# Is a month of WKO+ data sufficient for CTL calculation?



## soulfly_nyc (Feb 16, 2007)

Is 1 month of WKO+ data sufficient to calculate my CTL reliably?

I checked my WKO+ and my CTL is 33. My ATL has recently been as high as 79 but now on my rest week it has dropped to 49. These numbers are result of about 1 month of powertap training and does not account for about 10-15% of my training week since it doesn't count races...

How much data is needed for a robust and reliable CTL calculation?


----------



## Guest (Aug 22, 2009)

Depends.

What are your training constants set at? And did you use seed values initially?

Confusing? Don't feel bad, I think it is. The training constants determine how many days back the calculation goes for your CTL (same applies for ATL but ATL and CTL use separate time constants). If yours is set at 42 for CTL (probably 7 for ATL) then you probably need to train longer than 42 days to get reasonable idea where you are at.

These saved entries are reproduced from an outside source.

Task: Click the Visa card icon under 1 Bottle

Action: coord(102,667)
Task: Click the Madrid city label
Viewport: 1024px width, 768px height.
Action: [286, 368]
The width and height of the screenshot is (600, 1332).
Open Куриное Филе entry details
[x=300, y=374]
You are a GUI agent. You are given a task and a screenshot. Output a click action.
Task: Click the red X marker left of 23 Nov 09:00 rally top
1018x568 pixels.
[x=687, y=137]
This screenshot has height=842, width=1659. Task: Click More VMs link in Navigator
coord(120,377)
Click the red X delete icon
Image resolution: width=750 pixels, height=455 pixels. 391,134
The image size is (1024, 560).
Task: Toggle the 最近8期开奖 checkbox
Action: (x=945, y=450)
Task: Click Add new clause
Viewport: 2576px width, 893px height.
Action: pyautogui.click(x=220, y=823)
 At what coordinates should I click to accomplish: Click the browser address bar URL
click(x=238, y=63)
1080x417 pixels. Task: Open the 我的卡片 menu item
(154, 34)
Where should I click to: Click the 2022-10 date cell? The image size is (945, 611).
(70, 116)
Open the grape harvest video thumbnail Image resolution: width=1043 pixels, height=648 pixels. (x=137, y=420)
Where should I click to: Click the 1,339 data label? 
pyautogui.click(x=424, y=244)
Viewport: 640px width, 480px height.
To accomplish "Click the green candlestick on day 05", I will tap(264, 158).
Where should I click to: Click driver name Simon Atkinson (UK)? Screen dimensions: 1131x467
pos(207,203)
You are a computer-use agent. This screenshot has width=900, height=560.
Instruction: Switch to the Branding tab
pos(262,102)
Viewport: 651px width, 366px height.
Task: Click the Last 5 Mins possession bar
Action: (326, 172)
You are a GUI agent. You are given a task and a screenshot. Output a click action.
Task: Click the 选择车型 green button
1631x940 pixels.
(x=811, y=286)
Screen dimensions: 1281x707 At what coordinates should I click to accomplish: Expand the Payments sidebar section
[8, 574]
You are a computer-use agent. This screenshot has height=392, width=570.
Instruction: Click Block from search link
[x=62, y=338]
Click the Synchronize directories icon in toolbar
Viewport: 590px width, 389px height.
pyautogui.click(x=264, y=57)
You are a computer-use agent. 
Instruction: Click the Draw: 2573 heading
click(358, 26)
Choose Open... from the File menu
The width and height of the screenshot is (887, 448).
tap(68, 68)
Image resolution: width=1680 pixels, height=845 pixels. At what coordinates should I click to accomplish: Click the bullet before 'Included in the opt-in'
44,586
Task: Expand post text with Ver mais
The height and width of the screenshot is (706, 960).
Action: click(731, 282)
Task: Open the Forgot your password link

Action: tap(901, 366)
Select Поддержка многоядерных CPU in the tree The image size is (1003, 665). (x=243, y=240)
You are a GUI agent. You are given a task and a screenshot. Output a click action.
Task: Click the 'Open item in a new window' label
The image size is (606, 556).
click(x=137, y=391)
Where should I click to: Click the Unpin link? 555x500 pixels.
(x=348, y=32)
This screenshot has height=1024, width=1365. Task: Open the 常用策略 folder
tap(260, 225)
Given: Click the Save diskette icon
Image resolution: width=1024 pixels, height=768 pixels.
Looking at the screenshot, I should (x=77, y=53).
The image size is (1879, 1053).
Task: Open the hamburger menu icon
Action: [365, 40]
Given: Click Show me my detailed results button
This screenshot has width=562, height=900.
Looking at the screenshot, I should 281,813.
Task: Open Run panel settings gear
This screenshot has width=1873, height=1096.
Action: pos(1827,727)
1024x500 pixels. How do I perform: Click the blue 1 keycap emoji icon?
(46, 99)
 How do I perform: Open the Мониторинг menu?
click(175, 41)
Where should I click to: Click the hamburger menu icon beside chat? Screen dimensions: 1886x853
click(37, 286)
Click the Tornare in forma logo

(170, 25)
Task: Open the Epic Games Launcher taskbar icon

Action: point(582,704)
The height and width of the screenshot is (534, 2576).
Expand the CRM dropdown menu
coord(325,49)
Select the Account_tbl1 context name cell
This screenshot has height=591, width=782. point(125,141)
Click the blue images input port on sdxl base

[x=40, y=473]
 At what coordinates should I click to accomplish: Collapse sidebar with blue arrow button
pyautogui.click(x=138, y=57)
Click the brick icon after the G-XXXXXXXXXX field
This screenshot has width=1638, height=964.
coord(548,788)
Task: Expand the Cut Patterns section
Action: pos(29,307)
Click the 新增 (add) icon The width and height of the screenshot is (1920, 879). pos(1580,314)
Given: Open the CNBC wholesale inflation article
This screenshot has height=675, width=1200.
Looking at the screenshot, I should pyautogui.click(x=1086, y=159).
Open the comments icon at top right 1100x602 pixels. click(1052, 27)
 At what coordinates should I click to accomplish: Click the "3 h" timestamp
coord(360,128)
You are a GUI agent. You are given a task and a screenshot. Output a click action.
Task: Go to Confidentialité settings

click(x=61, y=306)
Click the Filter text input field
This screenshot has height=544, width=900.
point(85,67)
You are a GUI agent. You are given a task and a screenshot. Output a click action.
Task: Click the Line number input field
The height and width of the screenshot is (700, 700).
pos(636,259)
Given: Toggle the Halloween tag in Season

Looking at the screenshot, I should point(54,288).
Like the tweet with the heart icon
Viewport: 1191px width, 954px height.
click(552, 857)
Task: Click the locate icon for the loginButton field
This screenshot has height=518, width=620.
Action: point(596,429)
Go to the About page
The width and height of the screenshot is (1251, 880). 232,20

Seed values are where you initially set your CTL. If you got up off the couch after years of channel changing and set it at 0 then maybe thats accurate, if however you have been training for a while but without using a powermeter then a higher estimate might be in order. There are some guides for making this estimate on the training peaks site. But its important to realize I (you) could reach a CTL or 100 just by seeding the chart with 100 as a start value so what you input initially in the chart is a factor right now, until you have ridden enough days to get beyond the time constant from earlier.

This is no exact science either, even very experienced riders will often maintain more than one PMC chart with different time constants to try and evaluate which one most applies to them. Yours might even change over time. A 25 year old rider is likely to be effected by training over time much different than a 45 year old rider right?

Maybe Argentius or iliveonnitro can chime in, they are both better at using less words than I to explain something.


----------



## asgelle (Apr 21, 2003)

kytyree said:


> The training constants determine how many days back the calculation goes for your CTL


The performance manager as developed by Coggan and implemented in WKO+ always uses all available data going back to the earliest workout.


----------



## Guest (Aug 22, 2009)

True but I believe the time constant weights the impact of the more recent workouts reducing the impact of prior workouts.


----------



## STARNUT (Jun 19, 2005)

The amount of data needed is no different than in your stat class from college; the more the better. The CTL curve uses an algorithm that weights the last 42 days worth or effort or lack of effort. It is in effect a "rollin" calculation. So the really short answer is 42 days. The ATL is similar deal but a much shorter time frame, like 14 days. You can manipulate the ATL and CTL constants for various factors but most people fall into the 42/14 windows.

I'd say you current amount of data is not sufficient for CTL to be reliable enough for what you want. Additionally, the underlying assumption is that you have your FTP correctly set. all of the curves on the PMC chart are predicated on your FTP. If FTP ain't right, the lines ain't right.

Secondly, racing is training. I always tell my guys that if you're on the bike and the wheels are moving, I get a file. They are after all paying for a result and I need to know if it was my coaching or their race tactics that hosed them....... thus I get a file for everything. You should always race with a PM if you have one. The info gathered is extremely important and can be used to help nail down FTP and show changes in fitness at long and short durations. 

Why are you not using your PM in races.

Starnut


----------



## Alex_Simmons/RST (Jan 12, 2008)

1 month of data without a reasonable seed value for starting ATL & CTL is insufficient. 4 months is about right.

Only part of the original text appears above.